Wednesday, October 28, 2020

Our Oasis In A Pandemic...

 Dear Friends,

It sits near the edge of the harsh Judaean Desert that’s barren, rocky and sandy and any minuscule rainfall received is immediately evaporated by the incessant heat. There is little life in the arid desert climate. That’s on one side. On the other side, just three quarters of a mile away lies the Dead Sea. Over nine times saltier than the ocean, nothing lives in the Dead Sea. No plants. No animals. That’s how it got its name. It is truly a “dead” sea. Surrounded by a lifeless desert on one side and a lifeless sea on the other is an astonishing gift from God – an oasis overflowing with the abundance of life. 

The Biblical name for it is “Ein Gedi” which, in Hebrew, means “fountain of the kid” (ein = spring; gadu = goat kid).  Two fresh water springs flow in the oasis bringing an almost junglelike environment. Waterfalls playfully cascade into lush green grottos. Trees, plants, birds and animals abound in this oasis, and during the migration periods in the spring and fall, it’s the temporary home of over 200 additional visiting species. It is also the yearly destination of over a million visiting members of the human species! In the middle of lifeless desolation we are drawn to the abundant life in an oasis. In the middle of danger and despair we seek the sanctuary of the oasis and the presence of God. King David did. He fled from King Saul and found refuge and solace at Ein Gedi 1 Samuel 23:29 which is where David later spared Saul’s life in the well-known “cave incident.” 1 Samuel 24:1-22 It is believed that David wrote Psalm 63 during his sojourn at Ein Gedi: “In a dry and thirsty land. Where there is no water. So I have looked for You in the sanctuary. To see Your power and Your glory.” Psalm 63:1-2

Nearly all of us are experiencing the most extraordinary year of our life. We were originally assured that we’d be back to normal by Easter.. then it was June.. and then October.. then Christmas.. now it’s sometime late in 2021. Then protests, unstoppable riots and the incredible hatred and permanent “cancellation” of those with different opinions. The most intense presidential election we’ve witnessed in our lifetimes with democrats and republicans attacking and shooting each other in the streets. If you’re familiar with King David’s narrative, that’s about how his life looked when he fled to Ein Gedi. Fear, uncertainty, anger, everything familiar now different, his vision for the future now changed forever. Abject hopelessness. In the middle of danger and despair, David sought the sanctuary of the oasis and the presence of God. But in this, our own time of danger and despair, what if we are already in the oasis and we just haven’t recognized it?

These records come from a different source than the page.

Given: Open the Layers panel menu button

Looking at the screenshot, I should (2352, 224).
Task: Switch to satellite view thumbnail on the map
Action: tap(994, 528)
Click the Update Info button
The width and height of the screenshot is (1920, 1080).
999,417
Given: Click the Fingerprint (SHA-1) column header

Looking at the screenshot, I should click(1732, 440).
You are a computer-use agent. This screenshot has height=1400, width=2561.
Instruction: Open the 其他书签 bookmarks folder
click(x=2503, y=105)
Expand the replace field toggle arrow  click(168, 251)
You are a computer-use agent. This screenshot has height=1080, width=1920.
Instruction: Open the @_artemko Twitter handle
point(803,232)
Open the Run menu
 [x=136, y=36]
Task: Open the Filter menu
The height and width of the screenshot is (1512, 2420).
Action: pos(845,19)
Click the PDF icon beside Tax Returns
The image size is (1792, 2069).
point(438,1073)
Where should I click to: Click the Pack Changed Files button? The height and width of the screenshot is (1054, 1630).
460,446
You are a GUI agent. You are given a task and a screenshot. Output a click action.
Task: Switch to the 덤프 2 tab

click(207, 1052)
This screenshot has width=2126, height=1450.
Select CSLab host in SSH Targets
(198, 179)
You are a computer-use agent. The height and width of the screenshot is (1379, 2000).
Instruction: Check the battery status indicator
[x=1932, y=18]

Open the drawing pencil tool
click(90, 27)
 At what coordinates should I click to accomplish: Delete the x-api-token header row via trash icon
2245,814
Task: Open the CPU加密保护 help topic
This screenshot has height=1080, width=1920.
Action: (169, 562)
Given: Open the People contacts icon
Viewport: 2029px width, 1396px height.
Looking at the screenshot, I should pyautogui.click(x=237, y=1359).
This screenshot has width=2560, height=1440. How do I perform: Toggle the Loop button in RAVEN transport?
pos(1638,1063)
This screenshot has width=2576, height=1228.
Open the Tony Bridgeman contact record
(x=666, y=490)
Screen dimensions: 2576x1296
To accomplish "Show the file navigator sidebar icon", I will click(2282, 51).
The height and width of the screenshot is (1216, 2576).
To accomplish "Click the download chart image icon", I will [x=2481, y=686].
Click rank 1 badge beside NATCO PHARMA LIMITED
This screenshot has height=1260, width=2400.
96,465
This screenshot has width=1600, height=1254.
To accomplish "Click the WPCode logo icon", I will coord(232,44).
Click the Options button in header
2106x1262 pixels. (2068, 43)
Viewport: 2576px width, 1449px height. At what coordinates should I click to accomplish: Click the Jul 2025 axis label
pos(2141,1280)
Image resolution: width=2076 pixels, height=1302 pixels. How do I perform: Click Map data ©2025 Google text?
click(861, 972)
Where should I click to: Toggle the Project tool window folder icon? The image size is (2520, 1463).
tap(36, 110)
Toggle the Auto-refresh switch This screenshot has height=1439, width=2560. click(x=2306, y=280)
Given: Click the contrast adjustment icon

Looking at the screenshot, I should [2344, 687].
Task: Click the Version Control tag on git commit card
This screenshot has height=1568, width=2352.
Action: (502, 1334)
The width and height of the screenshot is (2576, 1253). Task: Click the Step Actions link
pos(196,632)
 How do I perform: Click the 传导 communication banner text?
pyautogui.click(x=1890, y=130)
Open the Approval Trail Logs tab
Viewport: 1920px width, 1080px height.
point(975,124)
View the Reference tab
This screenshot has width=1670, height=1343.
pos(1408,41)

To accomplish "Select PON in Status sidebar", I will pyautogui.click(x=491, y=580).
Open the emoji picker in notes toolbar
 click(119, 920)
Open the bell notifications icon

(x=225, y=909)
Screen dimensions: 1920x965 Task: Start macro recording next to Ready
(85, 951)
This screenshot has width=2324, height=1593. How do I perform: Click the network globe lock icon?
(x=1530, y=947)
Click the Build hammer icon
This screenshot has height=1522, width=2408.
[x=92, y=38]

The pandemic robbed us all of any certainty of what tomorrow will look like. We cling to the “old” normal because it’s.. well.. normal. We reject this “new” normal out of our fear of change but what if our new normal is like Holland?

“Welcome to Holland” is an essay written by Emily Perl Kingsley that you can Google, but I’ll give you a quick synopsis. All your life you’ve dreamed of going to Italy. You’ve studied the guidebooks and learned the language and now the day has arrived. You get on the direct flight and when the plane lands, the stewardess picks up the microphone and says, “Welcome to Holland.” HOLLAND?? You’re in denial: “This can’t be happening!” You’re furious! You’ve been told there was a change of flight plan and your vacation is now in Holland. You need new guidebooks and a language book. You’re devastated. Holland is not at all where you want to be. All your life you just knew that one day you’d be in Italy. You’d planned for Italy. Now you’re in the last place you wanted to be. But soon you look around and see windmills. You see beautiful tulips everywhere you look. You’re still disappointed that you never got to Italy, but if you’d spent your time mourning what was lost, you’d never be free to enjoy the very special and wonderful things about Holland.

As life slowed down, friends tell me that they are spending more time with God in prayer. Churchgoers who were faithful but not socially connected are now receiving weekly phone calls from people they hardly knew. Those who rarely spoke with their pastor, now have conversations with him in their front yard. I see families bike riding together in the evenings and on Sundays. People are learning how to bake, crochet, paint, make crafts and according to the manger at my local Smart & Final, based on questions people have about ingredients, they are learning how to cook meals. Busy families who survived on fast food are now preparing healthier meals at home and the family is sitting down all together at dinner time. 

Our dreams and future plans to go to “Italy” may have fallen apart. Our “Holland” that we find ourselves in today may not have Rembrandts, or windmills but it has renewed and strengthened relationships with family and friends. It has forced us into a slower and less frantic pace that’s given us more time with our Heavenly Father and more time with loved ones. We miss the old, but the changes have given us new opportunities to spend our time differently and do things differently. When the virus obscured our hazy vision for our future we’ve been left with the reality of the beauty that surrounds us today and are perhaps seeing for the first time the tulips that were already there. Maybe our Holland is our Oasis. Amen?